Через несколько дней я направился во флигель с «полосатиками». Еще издали оттуда рявкнуло: «Ахтунг! Штабслайтер коммт!» Порядок и строй — блестящи. Вдруг мне в глаза бросился красный винкель на груди одного из выстроенных обитателей. Винкель политического узника! Мой винкель! Да как он, подлец, осмелился!.. Я выхватил нож и ринулся к нему. Соседи шарахнулись в стороны… С каким злорадством я срезал винкель, оставшийся от бывшего хозяина, приговаривая этому, готовому потерять сознание, «полосатику»:

— Красный винкель носили политические, враги нацизма. А ты… ты — уголовник, преступник! Тебе положен винкель зеленый!..

Так вырвалось у меня наружу еле до тех пор сдерживаемое желание мести. Теперь оно было удовлетворено!!!

* * *

У капитана Дзуцова была «походно-полевая жена» (ппж), из остовских работниц. Звали ее Оксаной. Молоденькая, чистенькая, приятная и симпатичная. Полный контраст мужу. Она охотно танцевала, в том числе и со мной. Об этом донесли особисту, и тот решил нас наказать: оба мы очутились в разных камерах бухенвальдского «бункера»-карцера. Не знаю, в каких условиях содержалась Оксана, но меня Дзуцов запретил кормить и поить, приказал не давать воды даже для умывания. А ночами напролет я сидел в его кабинете на так называемом допросе:

— Если не скажешь и не напишешь, с каким заданием тебя заслали к нам, — сгною в камере, и следа от тебя не оставлю!
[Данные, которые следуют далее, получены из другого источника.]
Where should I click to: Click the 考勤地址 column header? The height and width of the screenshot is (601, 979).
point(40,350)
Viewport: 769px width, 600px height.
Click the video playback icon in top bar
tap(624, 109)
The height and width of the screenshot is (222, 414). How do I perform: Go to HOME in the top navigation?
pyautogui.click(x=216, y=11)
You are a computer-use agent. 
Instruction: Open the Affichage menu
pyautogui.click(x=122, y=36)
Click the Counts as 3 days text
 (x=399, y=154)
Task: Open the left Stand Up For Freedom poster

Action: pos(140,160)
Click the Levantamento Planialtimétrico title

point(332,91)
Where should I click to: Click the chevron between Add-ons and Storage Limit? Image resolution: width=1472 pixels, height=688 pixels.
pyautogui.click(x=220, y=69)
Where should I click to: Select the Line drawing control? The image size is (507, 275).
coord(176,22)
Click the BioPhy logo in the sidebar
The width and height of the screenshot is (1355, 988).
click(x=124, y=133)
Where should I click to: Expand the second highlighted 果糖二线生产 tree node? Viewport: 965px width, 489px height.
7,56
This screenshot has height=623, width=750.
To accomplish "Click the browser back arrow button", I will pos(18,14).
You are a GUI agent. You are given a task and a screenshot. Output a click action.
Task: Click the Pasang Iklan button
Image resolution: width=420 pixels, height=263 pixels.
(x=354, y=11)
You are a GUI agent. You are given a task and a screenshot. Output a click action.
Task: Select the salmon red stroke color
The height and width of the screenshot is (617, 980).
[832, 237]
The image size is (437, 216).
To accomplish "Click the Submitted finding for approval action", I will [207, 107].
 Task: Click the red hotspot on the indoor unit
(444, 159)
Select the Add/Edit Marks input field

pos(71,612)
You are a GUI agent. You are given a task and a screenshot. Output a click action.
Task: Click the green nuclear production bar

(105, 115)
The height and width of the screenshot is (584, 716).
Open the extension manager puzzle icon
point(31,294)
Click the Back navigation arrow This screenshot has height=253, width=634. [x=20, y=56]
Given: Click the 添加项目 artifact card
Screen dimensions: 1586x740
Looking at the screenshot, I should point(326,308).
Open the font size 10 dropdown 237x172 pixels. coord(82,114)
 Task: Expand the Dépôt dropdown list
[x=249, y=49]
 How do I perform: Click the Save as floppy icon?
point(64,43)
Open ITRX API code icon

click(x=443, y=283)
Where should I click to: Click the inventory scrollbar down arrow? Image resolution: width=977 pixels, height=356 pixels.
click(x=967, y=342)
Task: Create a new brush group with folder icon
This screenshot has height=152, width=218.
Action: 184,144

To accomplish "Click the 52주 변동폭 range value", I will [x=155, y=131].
С подобным «следствием» я еще не встречался. Интереснейший метод! По одну сторону стола сидел Дзуцов, чуть ли не по складам читая газету (во всяком случае, так мне показалось: очень уж долго задерживался он на одной странице!). По другую — я. Передо мной лежало несколько листков бумаги и чернильница с ручкой. Время от времени Дзуцов отрывался от газеты, задумчиво поковыривал у себя в носу, затем равнодушным голосом бросал один и тот же вопрос:

— Ну, так как? С каким заданием заслали к нам? — после чего, даже не ожидая ответа, опять погружался в штудирование газеты. На чтение двух страниц у него уходила целая ночь. Однажды он залихватски сморкнулся с помощью двух пальцев. Длинная жирная сопля повисла на радиаторе отопления и закачалась. Заметив, что я внимательно наблюдаю за амплитудой столь необычного феномена, Дзуцов равнодушно вытянул ногу в валенке и растер ее:

— Ну, с каким заданием прибыл? — протянул он и опять уткнулся в свою «прессу». Что мне отвечать, о чем писать? Да он особенно и не настаивал. Ждал, видимо, своего часа: кто бы мог выдержать без воды и еды? «Когда же он, этот упрямец, начнет шататься от голода и жажды? Когда начнут его приканчивать антисанитарные условия?» — ожидал, видимо, он.